Para além das discussões quanto à conveniência política da mudança legislativa, indagamos se o “novel” diploma por si só possui condições de inovar no ordenamento e permitir a retificação tabular quando em procedimento de georreferenciamento, prescindindo da concordância dos confrontantes?
Isso porque há uma substancial diferença entre o procedimento de certificação do georreferenciamento (art. 176, §§ 3º usque 13º da Lei dos Registros Públicos – LRP) e a consequente averbação na matrícula, em relação ao procedimento de retificação (arts. 213 e 214 da LRP).
Foi com o advento da Lei Federal nº 10.267, publicada no D.O.U em 29.08.2001, que passou a vincular à necessidade de descrição georreferencial dos imóveis rurais, ao alterar a Lei nº 6.015/73 (Lei dos Registros Públicos – LRP), acrescendo os parágrafos 3º e 4º ao artigo 176, como também o artigo 225 ao incluir o parágrafo 3º.
Com o acréscimo dessas disposições, tornou-se obrigatória a identificação da propriedade rural a partir de memorial descritivo, assinado por profissional habilitado e com a devida Anotação de Responsabilidade Técnica (ART), contendo as coordenadas dos vértices definidores dos limites dos imóveis rurais, georreferenciadas ao Sistema Geodésico Brasileiro (SBG) e com precisão posicional fixada pelo Instituto Nacional de Colonização e Reforma Agrária (INCRA), pelo menos de início nas hipóteses de desmembramento, parcelamento e remembramento de imóveis rurais (§3º do artigo 176 da LRP), transferência de imóvel rural (§ 4º do artigo 176 da LRP) e, também, autos judiciais que versem sobre imóveis rurais (§ 3º, do artigo 225 da LRP).
O levantamento geodésico fora uma revolução no quesito segurança jurídica e controle ambiental que, com base nas informações obtidas calcadas em modelos matemáticos e uma métrica cientifica e confiável, pôde-se identificar individualmente as propriedades, coibir fraudes, grilagens, sobreposições de imóveis e ter um cadastro mais fidedigno dos imóveis rurais brasileiros.³
Nunca se questionou o modelo ou a exigência da obrigatoriedade do georreferenciamento, mas sua instrumentalização, pois a primeira critica viera com Decreto nº 4.449/02, que trouxe os prazos e modo de operacionalização da certificação.

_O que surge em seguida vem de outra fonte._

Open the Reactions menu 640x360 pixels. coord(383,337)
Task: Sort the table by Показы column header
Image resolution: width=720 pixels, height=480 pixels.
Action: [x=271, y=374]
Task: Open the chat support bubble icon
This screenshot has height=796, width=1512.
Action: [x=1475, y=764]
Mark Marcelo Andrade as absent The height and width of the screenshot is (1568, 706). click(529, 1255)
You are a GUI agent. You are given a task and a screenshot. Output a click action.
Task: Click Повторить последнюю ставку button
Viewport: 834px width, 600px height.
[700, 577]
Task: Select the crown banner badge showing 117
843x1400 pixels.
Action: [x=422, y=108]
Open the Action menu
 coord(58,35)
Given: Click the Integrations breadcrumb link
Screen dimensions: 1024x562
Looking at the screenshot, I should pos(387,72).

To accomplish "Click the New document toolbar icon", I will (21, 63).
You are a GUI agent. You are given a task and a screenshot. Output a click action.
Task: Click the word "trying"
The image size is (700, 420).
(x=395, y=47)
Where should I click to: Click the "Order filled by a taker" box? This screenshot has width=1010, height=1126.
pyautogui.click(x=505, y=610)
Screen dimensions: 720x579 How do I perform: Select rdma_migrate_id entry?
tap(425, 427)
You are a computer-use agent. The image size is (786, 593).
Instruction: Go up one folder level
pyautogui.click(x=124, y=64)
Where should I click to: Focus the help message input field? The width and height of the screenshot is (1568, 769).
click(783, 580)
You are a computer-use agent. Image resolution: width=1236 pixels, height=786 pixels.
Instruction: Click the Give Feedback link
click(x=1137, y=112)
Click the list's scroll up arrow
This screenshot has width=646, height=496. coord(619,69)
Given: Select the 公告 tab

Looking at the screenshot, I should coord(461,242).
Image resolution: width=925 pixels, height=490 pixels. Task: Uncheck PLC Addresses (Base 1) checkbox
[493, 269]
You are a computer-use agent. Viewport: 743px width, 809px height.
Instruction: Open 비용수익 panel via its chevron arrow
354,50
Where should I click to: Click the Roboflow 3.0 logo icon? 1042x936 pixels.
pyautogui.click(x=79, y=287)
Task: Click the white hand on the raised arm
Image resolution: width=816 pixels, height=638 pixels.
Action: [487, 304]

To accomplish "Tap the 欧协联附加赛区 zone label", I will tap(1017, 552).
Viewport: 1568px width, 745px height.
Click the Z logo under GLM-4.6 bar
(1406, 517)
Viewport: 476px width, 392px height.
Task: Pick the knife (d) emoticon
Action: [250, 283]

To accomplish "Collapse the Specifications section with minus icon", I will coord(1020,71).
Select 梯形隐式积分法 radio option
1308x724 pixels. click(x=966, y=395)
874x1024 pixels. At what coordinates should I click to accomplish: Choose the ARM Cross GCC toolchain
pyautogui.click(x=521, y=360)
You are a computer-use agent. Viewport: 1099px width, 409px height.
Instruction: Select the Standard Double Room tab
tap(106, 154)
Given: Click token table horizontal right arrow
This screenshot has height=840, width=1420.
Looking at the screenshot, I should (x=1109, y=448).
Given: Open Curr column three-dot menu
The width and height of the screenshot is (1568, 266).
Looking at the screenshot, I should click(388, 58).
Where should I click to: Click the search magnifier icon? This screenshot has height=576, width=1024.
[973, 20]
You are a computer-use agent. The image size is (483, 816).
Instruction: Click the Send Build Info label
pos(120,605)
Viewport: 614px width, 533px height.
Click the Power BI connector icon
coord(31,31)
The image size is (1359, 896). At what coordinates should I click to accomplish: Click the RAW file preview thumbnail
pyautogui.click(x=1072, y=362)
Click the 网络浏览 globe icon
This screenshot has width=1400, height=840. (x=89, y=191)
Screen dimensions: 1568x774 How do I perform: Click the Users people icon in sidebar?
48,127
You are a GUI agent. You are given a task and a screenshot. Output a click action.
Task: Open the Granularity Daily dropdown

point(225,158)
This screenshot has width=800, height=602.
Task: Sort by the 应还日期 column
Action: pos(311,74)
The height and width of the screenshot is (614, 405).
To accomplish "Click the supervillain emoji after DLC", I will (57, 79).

O setor produtivo alegava que os prazos eram extremamente exíguos, custos elevados na implementalização e, mesmo quando concluído o levantamento, o INCRA não detinha de aparato tecnológico e capital humano capaz de atender uma demanda mínima.
A título de exemplo, quem porventura fosse proprietário de imóvel rural com área igual ou superior a 5.000ha, deveria ultimar a identificação do imóvel, de acordo com o Decreto, em noventa dias, isto é, até o final de janeiro de 2003. Ocorre que a identificação era impossível, haja vista o INCRA sequer ter definido os vértices geodésicos, ou seja, não havia parâmetros do sistema instituído pela Lei.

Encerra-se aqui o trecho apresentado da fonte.